* **What you should do**
Render the stretch from the line containing "You are a GUI" through the line containing "pyautogui.click(x=71, y=774)" as a two-column CSV headed input and output. Put the wording in input and the click answer in output, with each field quoted, line breaks replaced by spaces, and the pictures left out.

* **Extracted records**
[start]
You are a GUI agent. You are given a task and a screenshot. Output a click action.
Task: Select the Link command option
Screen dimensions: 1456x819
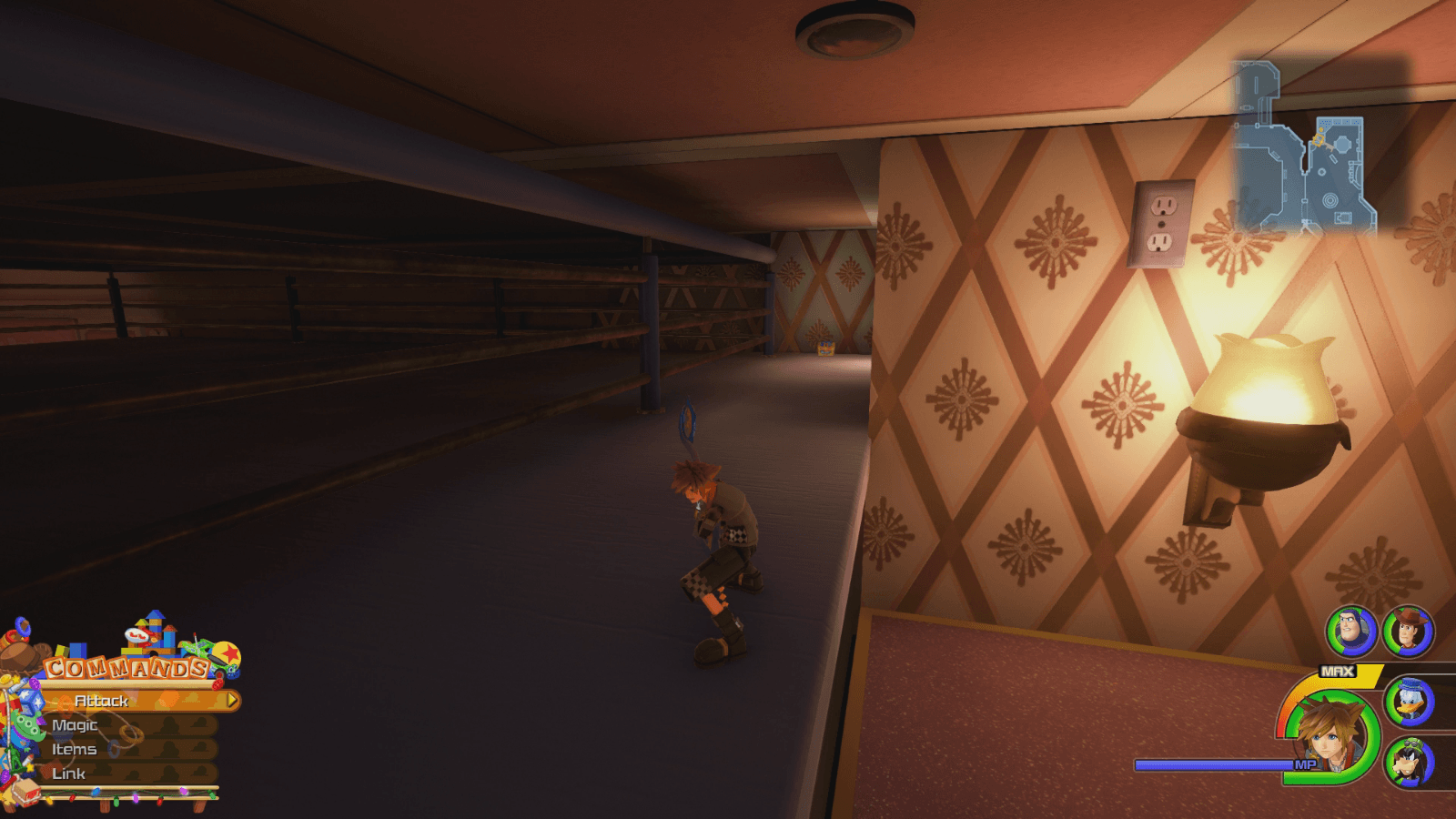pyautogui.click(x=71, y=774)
[end]
[start]
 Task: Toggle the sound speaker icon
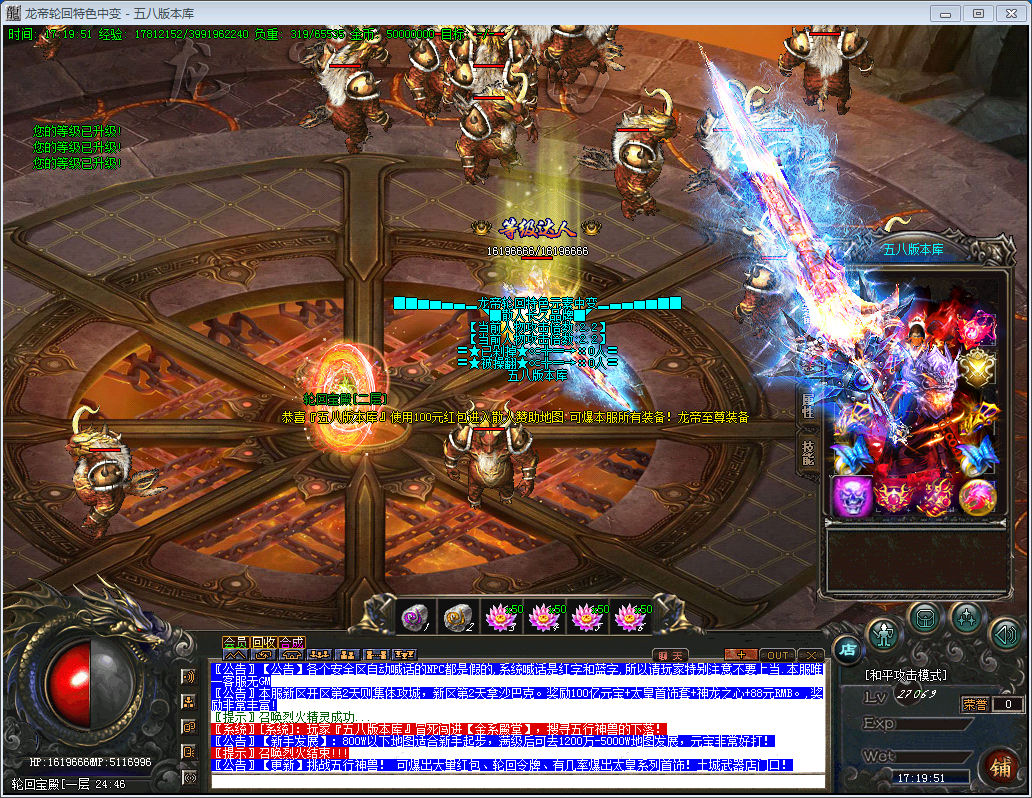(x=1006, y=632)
[end]
[start]
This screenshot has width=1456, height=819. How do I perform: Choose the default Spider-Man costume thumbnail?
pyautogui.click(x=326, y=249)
[end]
* **Response below**
input,output
"You are a GUI agent. You are given a task and a screenshot. Output a click action. Task: Select the Link command option Screen dimensions: 1456x819","pyautogui.click(x=71, y=774)"